Guelph professor studies stream restoration.
Adam Gibson, a master’s student in geography, films fish behaviour in Fletchers Creek to help study the amount and quality of overwinter habitat in small streams. Photo: Jaclyn Cockburn

You’ve probably never heard of a redside dace before and you might never see one if it becomes extinct. That’s because the habitat of this endangered species, a member of the minnow family, is being degraded by agricultural and urban development in southern Ontario.

March 22 is World Water Day, an international observance and an opportunity to learn more about water related issues, be inspired to tell others and take action to make a difference.

Geography professor Jaclyn Cockburn and her students are working with U of G grad Paul Villard, adjunct professor and director of GEO Morphix, an environmental consulting company, to find out what makes a healthy habitat for the redside dace and how to integrate these features in stream restoration projects in the Greater Toronto Area.

“If we’re doing all this stream restoration for this specific species, are we being successful in terms of seeing that species coming back?” says Cockburn.

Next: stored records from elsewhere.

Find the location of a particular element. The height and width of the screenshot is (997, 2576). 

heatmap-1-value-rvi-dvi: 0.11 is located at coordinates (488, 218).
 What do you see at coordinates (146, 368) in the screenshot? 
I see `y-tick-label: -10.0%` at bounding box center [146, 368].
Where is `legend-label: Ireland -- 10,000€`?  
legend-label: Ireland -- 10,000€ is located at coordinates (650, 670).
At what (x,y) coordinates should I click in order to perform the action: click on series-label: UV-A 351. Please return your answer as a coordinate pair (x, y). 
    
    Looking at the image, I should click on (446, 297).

Redside dace have different habitat requirements, depending on the season. In winter, they need slow-moving water that provides shelter from predators. When the fish spawn in the spring, they need fast-moving shallow water to lay their eggs in the nests of creek chub, another minnow species, which offer protection. In summer, redside dace need cool water that’s shaded from the sun by vegetation or overhanging banks. Plants also help prevent erosion.

As visual hunters, the fish also need clear water to see their prey, such as insects, which they catch by jumping out of the water. If the stream is connected to a stormwater management system, it might experience increased turbidity (cloudiness) during heavy rainfall as the runoff carries sediment into the stream. “If there’s too much turbidity, that reduces their ability to hunt, which would then impact their overall health,” says Cockburn. Sediment can also settle on the stream bed, making it shallower.

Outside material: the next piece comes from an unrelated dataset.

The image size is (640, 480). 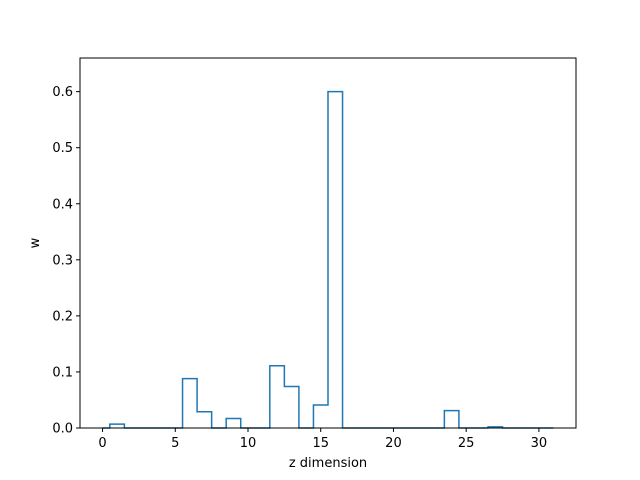 What do you see at coordinates (62, 92) in the screenshot?
I see `y-tick-label: 0.6` at bounding box center [62, 92].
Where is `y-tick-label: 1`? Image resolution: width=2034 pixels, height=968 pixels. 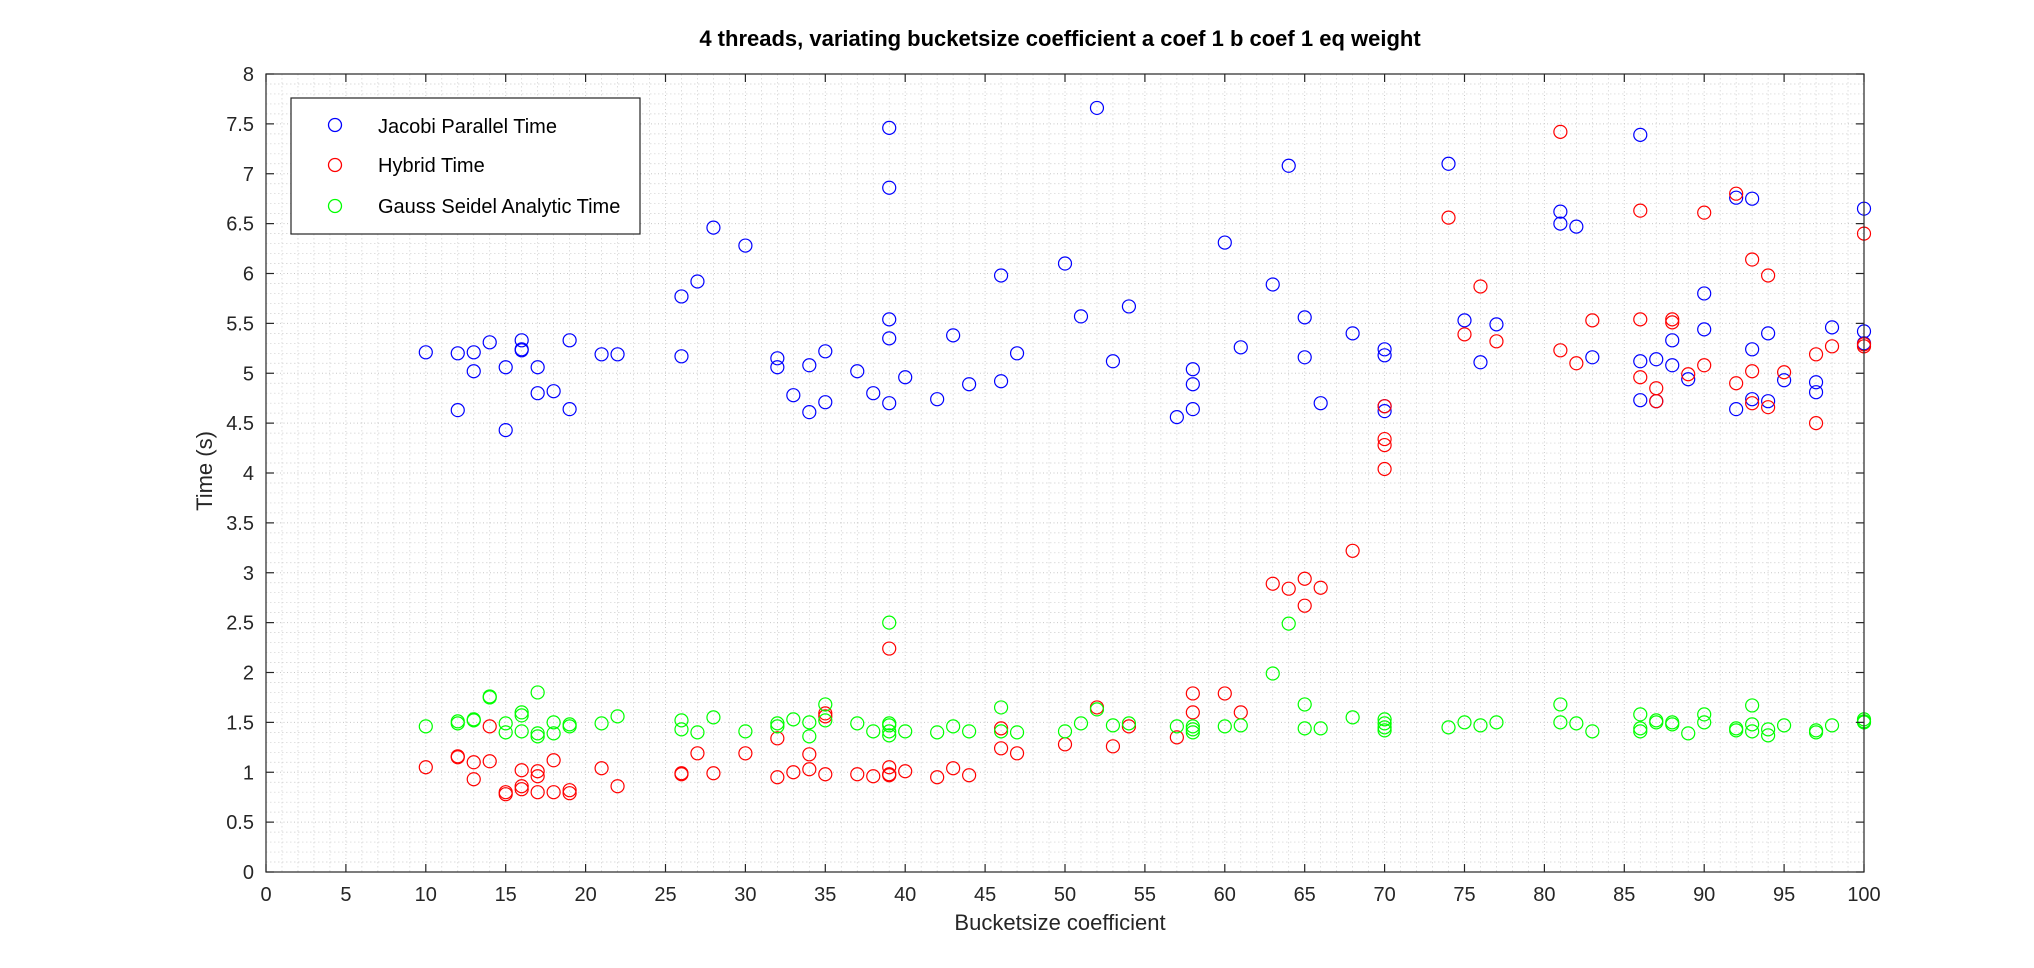
y-tick-label: 1 is located at coordinates (248, 773).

The researchers are conducting field studies where they measure the depth, slope, speed and temperature of streams along with recording videos of fish populations that live there. A flow modelling program determines the best design elements for the stream restoration, such as the number of bends and the right mix of gravel and small rocks for the stream bed.

Stream restoration might involve “undoing some of the damage that was done during agricultural land use,” she says. “Sometimes restoration is focused on mitigating or counteracting the damage associated with present urban development.”

Some stream restoration projects are more challenging than others. Highland Creek in Toronto, for example, runs through a well-established neighbourhood with properties butting against the creek. “The types of stream restoration we can do there are somewhat limited,” says Cockburn. “What can you do in that space that’s going to be best for that stream and also best for the neighbouring land uses around that?” Undeveloped land offers more opportunities to rehabilitate streams before residential and commercial construction begins.

Ideally, streams should be rehabilitated from start to finish, not in sections, she adds, because problems that aren’t addressed upstream can create a chain reaction of effects downstream. “Those one-off fixes don’t necessarily fix anything and they can sometimes lead to more problems.”